» **ASSIGNMENT**: Whenever a line of the entries below holds the string "computer", copy that line and return it.
====== DATASET RECORDS ======
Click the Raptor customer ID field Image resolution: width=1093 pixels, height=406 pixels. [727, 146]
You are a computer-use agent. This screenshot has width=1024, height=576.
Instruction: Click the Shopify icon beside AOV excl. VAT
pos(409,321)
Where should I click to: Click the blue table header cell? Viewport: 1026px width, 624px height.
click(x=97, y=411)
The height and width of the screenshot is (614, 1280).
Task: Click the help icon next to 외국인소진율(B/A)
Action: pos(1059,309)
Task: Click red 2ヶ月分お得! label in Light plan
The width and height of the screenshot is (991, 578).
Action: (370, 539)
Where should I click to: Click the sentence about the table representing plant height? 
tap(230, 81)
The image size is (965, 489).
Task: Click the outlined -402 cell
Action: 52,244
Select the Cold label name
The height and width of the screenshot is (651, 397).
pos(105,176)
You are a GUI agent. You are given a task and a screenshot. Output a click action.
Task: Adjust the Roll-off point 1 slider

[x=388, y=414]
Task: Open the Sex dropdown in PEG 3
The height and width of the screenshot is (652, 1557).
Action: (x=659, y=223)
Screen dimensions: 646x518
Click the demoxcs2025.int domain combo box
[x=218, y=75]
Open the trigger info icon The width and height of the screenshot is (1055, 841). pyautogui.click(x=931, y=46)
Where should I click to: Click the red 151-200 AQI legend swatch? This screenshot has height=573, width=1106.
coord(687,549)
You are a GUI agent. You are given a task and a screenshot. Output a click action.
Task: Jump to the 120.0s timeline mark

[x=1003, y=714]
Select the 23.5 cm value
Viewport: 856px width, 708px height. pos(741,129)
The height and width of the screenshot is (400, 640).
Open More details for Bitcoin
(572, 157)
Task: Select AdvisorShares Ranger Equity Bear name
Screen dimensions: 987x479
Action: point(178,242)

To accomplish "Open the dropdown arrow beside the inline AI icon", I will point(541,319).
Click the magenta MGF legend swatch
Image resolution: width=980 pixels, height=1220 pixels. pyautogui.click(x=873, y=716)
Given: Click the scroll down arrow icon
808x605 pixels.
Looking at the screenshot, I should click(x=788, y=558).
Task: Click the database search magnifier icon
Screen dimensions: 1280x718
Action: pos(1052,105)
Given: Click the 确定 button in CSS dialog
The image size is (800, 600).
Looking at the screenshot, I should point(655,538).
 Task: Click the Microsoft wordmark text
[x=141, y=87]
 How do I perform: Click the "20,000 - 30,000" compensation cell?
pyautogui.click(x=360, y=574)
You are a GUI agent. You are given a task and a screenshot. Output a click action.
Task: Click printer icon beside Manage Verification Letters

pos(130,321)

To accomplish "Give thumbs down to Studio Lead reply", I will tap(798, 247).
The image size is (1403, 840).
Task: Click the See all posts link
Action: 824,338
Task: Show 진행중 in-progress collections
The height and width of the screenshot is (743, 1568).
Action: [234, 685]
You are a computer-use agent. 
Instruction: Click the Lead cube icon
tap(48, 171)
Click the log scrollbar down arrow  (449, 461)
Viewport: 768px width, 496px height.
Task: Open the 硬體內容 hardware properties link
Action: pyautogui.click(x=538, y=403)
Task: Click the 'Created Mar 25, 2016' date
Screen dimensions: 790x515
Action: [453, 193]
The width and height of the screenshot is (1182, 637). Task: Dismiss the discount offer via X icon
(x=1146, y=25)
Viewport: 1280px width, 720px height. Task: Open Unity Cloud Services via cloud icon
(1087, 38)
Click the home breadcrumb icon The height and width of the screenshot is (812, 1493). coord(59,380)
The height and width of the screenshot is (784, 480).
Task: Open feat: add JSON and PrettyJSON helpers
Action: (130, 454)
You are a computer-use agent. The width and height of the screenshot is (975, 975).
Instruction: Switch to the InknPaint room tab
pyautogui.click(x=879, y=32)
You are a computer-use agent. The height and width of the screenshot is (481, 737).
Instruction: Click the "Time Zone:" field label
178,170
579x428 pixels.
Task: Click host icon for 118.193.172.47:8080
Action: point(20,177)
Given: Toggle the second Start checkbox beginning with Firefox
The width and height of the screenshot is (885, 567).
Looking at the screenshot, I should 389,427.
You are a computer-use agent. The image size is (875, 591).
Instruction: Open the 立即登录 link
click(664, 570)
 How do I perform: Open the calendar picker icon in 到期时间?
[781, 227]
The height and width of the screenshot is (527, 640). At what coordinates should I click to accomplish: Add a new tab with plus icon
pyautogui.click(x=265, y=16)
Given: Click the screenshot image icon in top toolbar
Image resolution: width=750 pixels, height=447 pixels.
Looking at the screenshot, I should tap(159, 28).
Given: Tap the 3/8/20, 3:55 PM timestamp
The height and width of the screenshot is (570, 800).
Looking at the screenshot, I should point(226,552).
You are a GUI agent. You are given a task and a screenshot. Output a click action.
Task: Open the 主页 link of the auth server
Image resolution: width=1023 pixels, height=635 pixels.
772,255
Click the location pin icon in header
======
» **RESPONSE AREA**:
You are a computer-use agent. This screenshot has width=1024, height=576.
You are a computer-use agent. 
You are a computer-use agent. The width and height of the screenshot is (975, 975).
You are a computer-use agent. The height and width of the screenshot is (481, 737).
You are a computer-use agent. The image size is (875, 591).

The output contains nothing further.